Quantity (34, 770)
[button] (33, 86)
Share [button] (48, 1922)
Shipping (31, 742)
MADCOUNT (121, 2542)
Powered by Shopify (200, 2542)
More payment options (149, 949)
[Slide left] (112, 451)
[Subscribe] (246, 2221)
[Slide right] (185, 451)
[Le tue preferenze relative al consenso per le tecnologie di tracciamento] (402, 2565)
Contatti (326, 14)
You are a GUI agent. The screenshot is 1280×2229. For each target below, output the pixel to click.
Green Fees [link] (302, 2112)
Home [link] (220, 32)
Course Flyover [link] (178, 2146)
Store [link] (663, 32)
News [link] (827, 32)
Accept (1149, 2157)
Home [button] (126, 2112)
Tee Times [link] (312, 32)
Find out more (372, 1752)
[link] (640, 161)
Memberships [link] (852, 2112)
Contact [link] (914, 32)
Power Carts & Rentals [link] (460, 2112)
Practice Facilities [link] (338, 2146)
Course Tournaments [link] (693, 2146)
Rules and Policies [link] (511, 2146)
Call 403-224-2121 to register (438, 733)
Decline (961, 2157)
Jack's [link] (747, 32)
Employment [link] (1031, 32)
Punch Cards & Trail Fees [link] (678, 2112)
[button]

....

- _What to do_
Output only the lines from the line that contains "Share [button] (48, 1922)" through the end of the entries, both included, exactly as they appear.

- _Solved problem_
Share [button] (48, 1922)
Shipping (31, 742)
MADCOUNT (121, 2542)
Powered by Shopify (200, 2542)
More payment options (149, 949)
[Slide left] (112, 451)
[Subscribe] (246, 2221)
[Slide right] (185, 451)
[Le tue preferenze relative al consenso per le tecnologie di tracciamento] (402, 2565)
Contatti (326, 14)
You are a GUI agent. The screenshot is 1280×2229. For each target below, output the pixel to click.
Green Fees [link] (302, 2112)
Home [link] (220, 32)
Course Flyover [link] (178, 2146)
Store [link] (663, 32)
News [link] (827, 32)
Accept (1149, 2157)
Home [button] (126, 2112)
Tee Times [link] (312, 32)
Find out more (372, 1752)
[link] (640, 161)
Memberships [link] (852, 2112)
Contact [link] (914, 32)
Power Carts & Rentals [link] (460, 2112)
Practice Facilities [link] (338, 2146)
Course Tournaments [link] (693, 2146)
Rules and Policies [link] (511, 2146)
Call 403-224-2121 to register (438, 733)
Decline (961, 2157)
Jack's [link] (747, 32)
Employment [link] (1031, 32)
Punch Cards & Trail Fees [link] (678, 2112)
[button]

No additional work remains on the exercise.